Their aforementioned failure to contest the legality of the mortgage for over five (5)
years and these attempts to redeem the property constitute further indicia that the same
belonged exclusively to Francisco Soriano, not to the conjugal partnership with his
deceased wife, Tomasa Rodriguez. Apart from the fact that said attempts to redeem the
property constitute an implied admission of the validity of its sale and, hence, of its
mortgage to the RFC there are authorities to the effect that they bar the Sorianos
from assailing the same.

... defendants, by their repeated requests for time to redeem had impliedly admitted
and were estopped to question the validity and regularity of the Sheriff's sale. 21

The petitioner himself believed that the company had a right to cancel, because in
March, 1932, i.e., after the cancellation, he proposed the repurchase of the property,
and the company agreed to resell it to him .... Unluckily he could make no down
payment and the repurchase fell through. Wherefore, it is now too late for him to
question the cancellation, inasmuch as he practically ratified it, .... 22

The fact that Mallorca failed to exercise her right of redemption, which she sought to
enforce in a judicial court, ends her interest to the land she claims, and, doubtless,
estops her from denying PNB's mortgage lien thereon. 23

It is thus clear that the lower court erred in annulling the RFC mortgage on the
Paraaque property and its sale to the RFC as regards one-half of said property, and
that the decision appealed from should, accordingly, be modified, by eliminating
therefrom the second paragraph of its dispositive part, quoted earlier in this decision.

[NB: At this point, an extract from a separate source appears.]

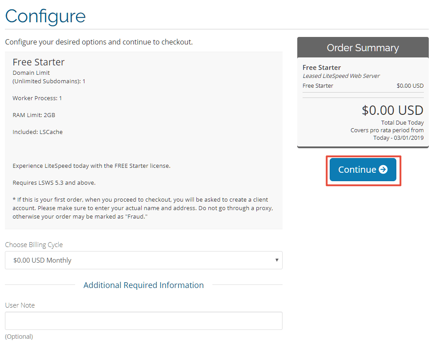This screenshot has width=435, height=349.
Task: Focus the User Note text field
Action: pyautogui.click(x=144, y=321)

With this modification and that of other pertinent parts of the decision appealed from,
the same is hereby affirmed in all other respects, with the costs of this instance against
plaintiff, Jose L. Ponce de Leon and third-party plaintiffs, Rosalina Soriano, Teofila
Soriano del Rosario and Father Eugenio Soriano. It is so ordered.

Reyes, J.B.L., Makalintal, Zaldivar, Castro, Fernando, Teehankee, Barredo and


Villamor, JJ., concur.

Dizon and Makasiar, JJ., are on leave.